As someone who practices photography I have watched the proliferation of digital images with interest.

Digital imagery has changed the practice of taking photos. With 36 frames of 35 mm film you took time considering an image. Film was deemed expensive and the exposures finite. With digital the initial outlay on the camera and memory card was the sole expense .

I bought my first digital camera ten years ago. My Fuji compact seemed extraordinary at the time.You could change ISO and save over 100 exposures on a card. You could shoot colour or black and white simultaneously and manipulate the images on a computer. It was a new world.

Shortly after I purchased a Canon DSLR which presented greater possibilities. I soon built up a hard drive of pixels from my travels and my attempts at fine art.Three years ago I traded in my Canon for a professional grade DSLR. With the lens it cost as much as a second hand car. The images it produced were technically brilliant - colour rendition, sharpness and resolution were a revelation. You could produce poster size prints with no loss of detail.

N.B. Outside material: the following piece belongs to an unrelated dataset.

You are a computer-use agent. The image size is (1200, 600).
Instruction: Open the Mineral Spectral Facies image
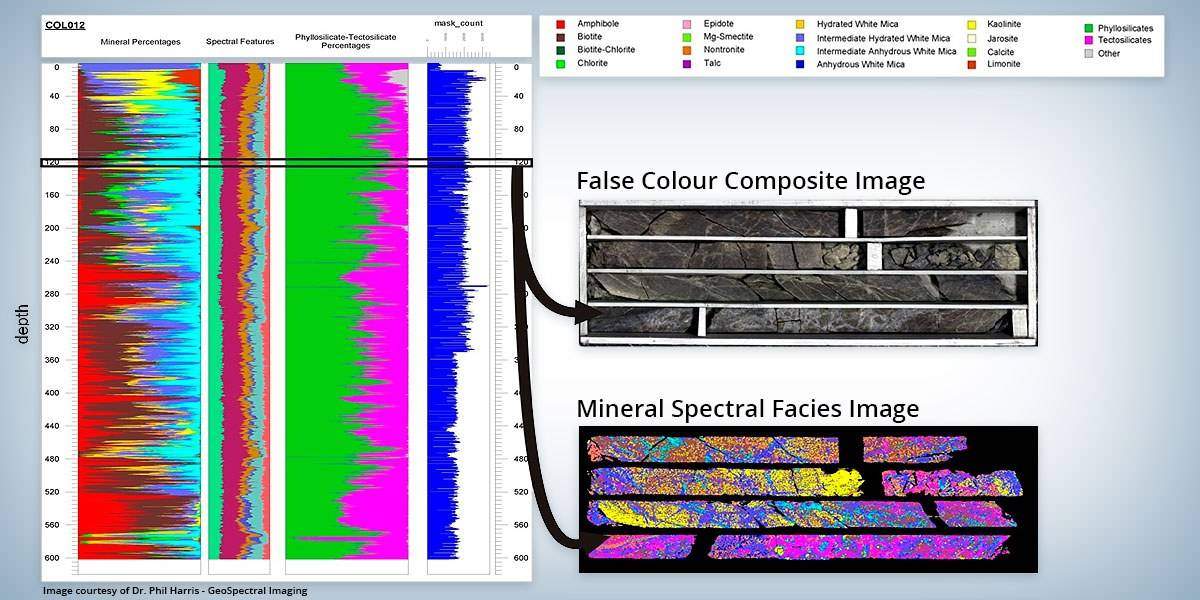807,499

But the camera felt remote and technical . I was conscious I held a computer with a lens attached. At the same time I bought an old professional film camera on e bay - they were very cheap with the move from film to digital. Along with the digital SLR I continued to shoot B & W film.

There are technical boring reasons why B & W film is superior to digital cameras . Another unexpected reason is cost - shooting film can be cheaper than digital. This at first seems counter intuitive but the depreciation on professional digital cameras is vertiginous . Practitioners are endlessly seduced by the siren song of the camera manufacturers to upgrade . They lose money on every upgrade. When you upgrade a film camera you simply purchase a different film stock.

I have digressed. I was considering the proliferation of digital images on Facebook, Flickr et all. The critic John Berger said that photography took its power from capturing or crystallising a moment. When digital images become ubiquitous, almost continuous and random have they any meaning?.In part maybe that is the attraction of film - you have to consider an exposure before pressing the shutter. You cannot look at the picture then and there (a practice in digital imaging called chimping) and take another.

I am not a Luddite - modern digital cameras are amazing . For colour, sport and street photography they are superior to a film camera. But I cannot say I love them. I love Ilford Delta film.